## WORK TO COMPLETE
The answer must consist only of the lines in the records below from the line with "Open the Insert menu" to the line with "the Chuva na", both included, copied word for word with every picture left out.
** DATASET RECORDS follows **
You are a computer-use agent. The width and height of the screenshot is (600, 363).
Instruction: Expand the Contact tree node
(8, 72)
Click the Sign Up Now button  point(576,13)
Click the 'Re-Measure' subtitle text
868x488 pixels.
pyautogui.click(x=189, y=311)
** End of DATASET RECORDS **
** DATASET RECORDS follows **
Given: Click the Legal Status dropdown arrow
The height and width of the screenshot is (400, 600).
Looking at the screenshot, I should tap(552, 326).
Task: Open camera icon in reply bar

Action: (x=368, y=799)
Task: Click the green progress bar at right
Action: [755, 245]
** End of DATASET RECORDS **
** DATASET RECORDS follows **
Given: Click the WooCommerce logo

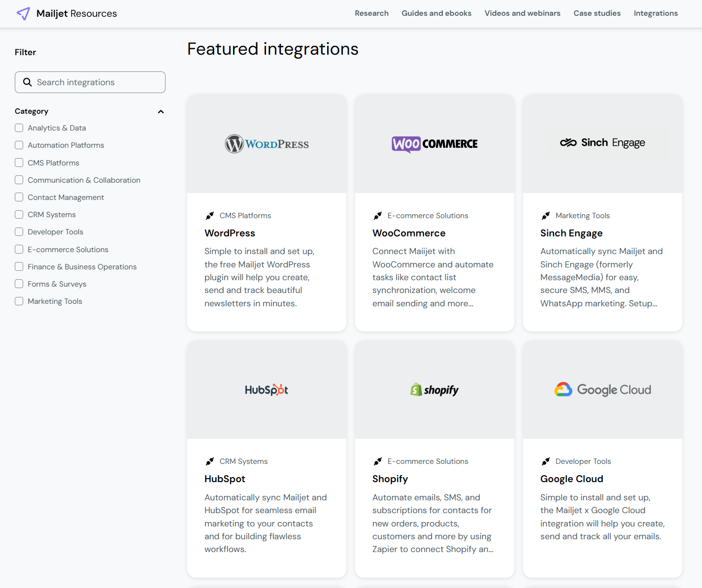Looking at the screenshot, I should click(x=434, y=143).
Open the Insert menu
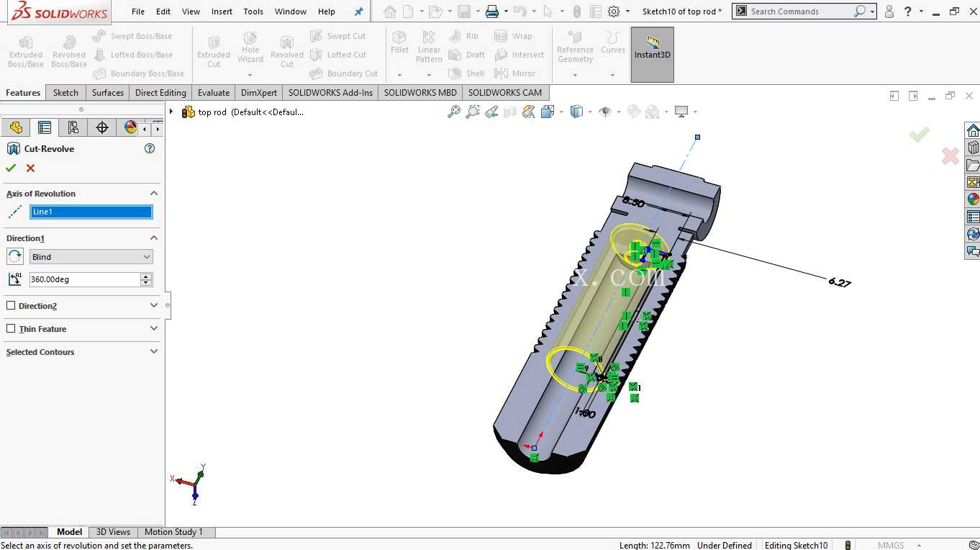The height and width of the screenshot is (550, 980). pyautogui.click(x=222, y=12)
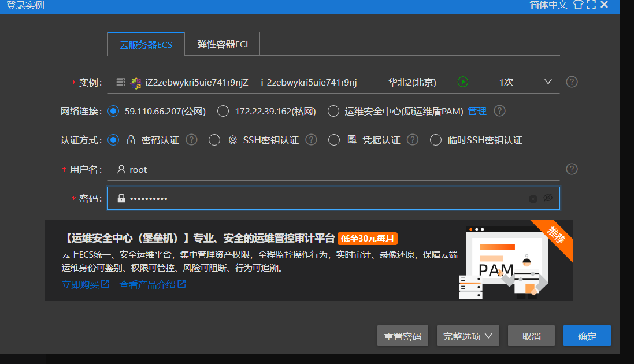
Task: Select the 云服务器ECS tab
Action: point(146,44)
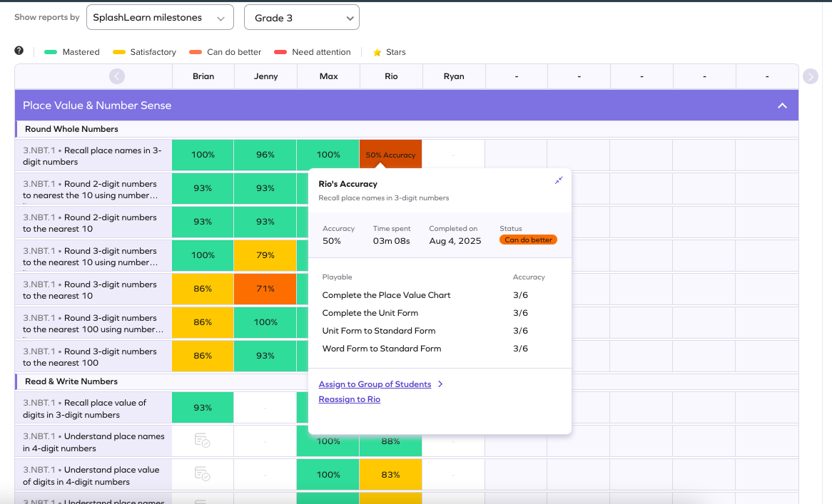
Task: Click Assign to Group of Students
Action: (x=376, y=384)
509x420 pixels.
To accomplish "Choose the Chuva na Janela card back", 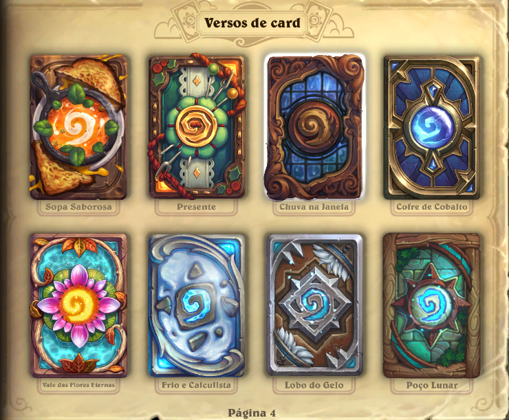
** End of DATASET RECORDS **
## RESPONSE BOX
Open the Insert menu
The height and width of the screenshot is (550, 980). pyautogui.click(x=222, y=12)
Task: Select the 云服务器ECS tab
Action: point(146,44)
Task: Click Assign to Group of Students
Action: (x=376, y=384)
509x420 pixels.
To accomplish "Choose the Chuva na Janela card back", 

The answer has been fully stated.